Though the average Illinois retail gasoline price sat at $1.79 per gallon on April 29 – the lowest average Illinois pump price in recent memory – it was still well above the average cost in many neighboring states.
Here are three reasons Illinois pump prices haven’t necessarily reflected extremely low domestic oil prices over the past few weeks.
Reason #1: High State Taxes
State, federal and local gasoline taxes in Illinois total 72 cents per gallon combined (and even higher near Chicago), meaning that roughly 40 percent of Illinois pump prices in late April were attributable to taxes.
Illinois’ state gasoline tax doubled last summer from 19 to 38 cents per gallon and is now the third highest state gasoline tax in the country.
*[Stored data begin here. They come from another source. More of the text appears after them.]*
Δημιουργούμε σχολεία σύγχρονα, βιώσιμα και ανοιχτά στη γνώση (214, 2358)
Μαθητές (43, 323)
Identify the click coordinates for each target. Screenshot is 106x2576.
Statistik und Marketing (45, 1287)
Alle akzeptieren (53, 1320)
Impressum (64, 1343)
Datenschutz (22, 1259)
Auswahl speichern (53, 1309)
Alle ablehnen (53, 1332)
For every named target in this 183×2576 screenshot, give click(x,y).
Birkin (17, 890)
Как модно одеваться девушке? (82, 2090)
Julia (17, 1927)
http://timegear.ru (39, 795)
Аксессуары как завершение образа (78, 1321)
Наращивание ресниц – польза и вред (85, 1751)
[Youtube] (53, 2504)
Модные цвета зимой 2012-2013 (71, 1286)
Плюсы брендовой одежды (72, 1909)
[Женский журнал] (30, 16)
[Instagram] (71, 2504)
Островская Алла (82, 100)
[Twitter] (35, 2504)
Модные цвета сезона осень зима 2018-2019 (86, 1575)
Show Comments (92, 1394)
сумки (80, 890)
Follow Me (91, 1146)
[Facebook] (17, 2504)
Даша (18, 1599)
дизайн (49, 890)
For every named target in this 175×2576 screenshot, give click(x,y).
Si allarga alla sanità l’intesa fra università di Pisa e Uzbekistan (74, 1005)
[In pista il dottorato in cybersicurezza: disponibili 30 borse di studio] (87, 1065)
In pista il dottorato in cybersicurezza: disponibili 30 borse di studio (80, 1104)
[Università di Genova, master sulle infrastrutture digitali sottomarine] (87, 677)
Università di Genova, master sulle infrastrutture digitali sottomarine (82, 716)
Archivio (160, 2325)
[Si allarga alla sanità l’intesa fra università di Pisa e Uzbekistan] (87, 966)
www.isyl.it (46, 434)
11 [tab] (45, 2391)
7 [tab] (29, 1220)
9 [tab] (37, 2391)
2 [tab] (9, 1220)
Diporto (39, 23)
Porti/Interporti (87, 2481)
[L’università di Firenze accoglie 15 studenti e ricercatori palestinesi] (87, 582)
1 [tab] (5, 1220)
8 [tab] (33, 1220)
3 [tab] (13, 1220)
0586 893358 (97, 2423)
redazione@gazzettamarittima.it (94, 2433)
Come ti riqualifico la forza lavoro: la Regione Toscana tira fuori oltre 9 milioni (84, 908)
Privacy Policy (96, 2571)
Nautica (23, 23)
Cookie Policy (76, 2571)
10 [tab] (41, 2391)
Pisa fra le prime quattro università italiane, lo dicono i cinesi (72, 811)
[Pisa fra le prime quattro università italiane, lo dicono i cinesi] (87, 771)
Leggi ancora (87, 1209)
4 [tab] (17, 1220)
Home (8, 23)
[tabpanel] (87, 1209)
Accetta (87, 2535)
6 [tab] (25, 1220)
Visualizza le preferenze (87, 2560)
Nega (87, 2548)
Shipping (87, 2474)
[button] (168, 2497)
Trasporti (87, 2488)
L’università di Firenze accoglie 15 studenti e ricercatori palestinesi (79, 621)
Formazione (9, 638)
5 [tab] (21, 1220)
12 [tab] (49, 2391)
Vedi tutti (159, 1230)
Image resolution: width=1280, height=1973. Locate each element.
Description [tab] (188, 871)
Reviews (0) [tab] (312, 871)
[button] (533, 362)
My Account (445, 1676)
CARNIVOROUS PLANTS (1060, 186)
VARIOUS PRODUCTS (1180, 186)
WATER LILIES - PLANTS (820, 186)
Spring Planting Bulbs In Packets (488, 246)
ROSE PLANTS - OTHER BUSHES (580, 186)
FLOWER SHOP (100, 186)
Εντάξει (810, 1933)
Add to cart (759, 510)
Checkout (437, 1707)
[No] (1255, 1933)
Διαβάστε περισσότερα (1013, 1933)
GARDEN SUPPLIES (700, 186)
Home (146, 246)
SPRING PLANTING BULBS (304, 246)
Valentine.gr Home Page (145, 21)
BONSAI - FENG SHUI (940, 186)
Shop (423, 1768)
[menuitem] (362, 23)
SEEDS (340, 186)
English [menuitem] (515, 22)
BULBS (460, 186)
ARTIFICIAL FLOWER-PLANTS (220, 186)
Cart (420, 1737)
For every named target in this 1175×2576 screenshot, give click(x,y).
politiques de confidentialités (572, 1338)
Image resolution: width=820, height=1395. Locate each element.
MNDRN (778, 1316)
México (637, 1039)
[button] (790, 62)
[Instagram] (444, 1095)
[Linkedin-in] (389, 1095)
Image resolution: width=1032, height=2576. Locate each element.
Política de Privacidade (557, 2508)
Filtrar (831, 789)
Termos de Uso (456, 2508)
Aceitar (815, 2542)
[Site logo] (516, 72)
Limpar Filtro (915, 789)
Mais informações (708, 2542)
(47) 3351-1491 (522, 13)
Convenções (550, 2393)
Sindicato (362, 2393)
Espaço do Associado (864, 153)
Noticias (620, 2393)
That total piles onto the 18.4-cent per gallon federal excise tax and 15-to-17-cent per gallon of local taxes paid by Illinois drivers. So no matter how low the price of oil goes – and it went as low as it could go on April 21 – retail gasoline prices in Illinois could fall no lower than 72 cents per gallon.
Reason #2: Global Crude Standard Drives Pump Prices
Another reason Illinois gasoline prices didn’t completely crash when the domestic oil price standard – the West Texas Intermediate (WTI) – went below $0 on April 21 is because refined products such as gasoline are traded on the world market and are determined by global market prices, namely, the global Brent crude index.
As the following Oilprice.com chart shows, though the Brent price dropped dramatically on April 21, it came nowhere close to the freefall the WTI experienced.
Brent prices have also remained higher than the WTI standard throughout the COVID-19 pandemic, continuing a trend that has generally been observed in recent years.
Notably, U.S. crude exports have kept Brent prices – and, by extension, pump prices – lower than they otherwise would have been by adding supply to the global market and thwarting OPEC’s once tried-and-true efforts to keep prices artificially inflated.
Prior to the U.S. oil production renaissance that has been ongoing for the few years, Brent oil prices averaged nearly $100 in 2008 and remained near that level through 2014. Not coincidentally, gasoline prices were routinely over $3 a gallon during that time, and went over $4 a gallon in 2011.
But after the crude export ban was lifted in 2015, Brent oil prices declined dramatically, driving down the overall cost of gasoline and the share of retail gasoline costs attributable to oil prices, as the following Energy Information Administration graphics illustrate.
As the latest EIA graphic shows, global oil prices represented just 35 percent of the total cost of gasoline across the nation in March, compared to an average of 61 percent from 2008 to 2017.
Reason #3: Refining, Transportation and Marketing Costs Part of Equation
The third factor that explains why pump prices didn’t bottom out completely along with domestic oil prices last month are the necessary refining, distribution and marketing costs that are included. Marketing and transportation costs have ranged between 25-42 percent of pump costs from 2008 to the present.
Notably, local refining can reduce the cost of transporting gasoline to the market, reducing prices at the pump as well. The latest EIA data show that refining costs have declined dramatically since 2017 along with crude oil prices, while taxes and marketing and distribution costs have grown sharply.
Conclusion
The fact that the United States has emerged as the world’s top crude oil producer and a major exporter explains why the average American household has paid $500 a year less for gasoline each year since 2014. As USA Today recently reported “$3-a-gallon gasoline is becoming a distant memory” and “the main reason is the nation’s oil boom.” But the fact that gasoline taxes have generally increased – especially in Illinois – is the primary reason pump prices haven’t dropped even more. Essentially, increased taxes and marketing and transportation costs are the primary reasons why $1-a-gallon gasoline – even when the price of oil hits rock bottom – are a distant memory as well.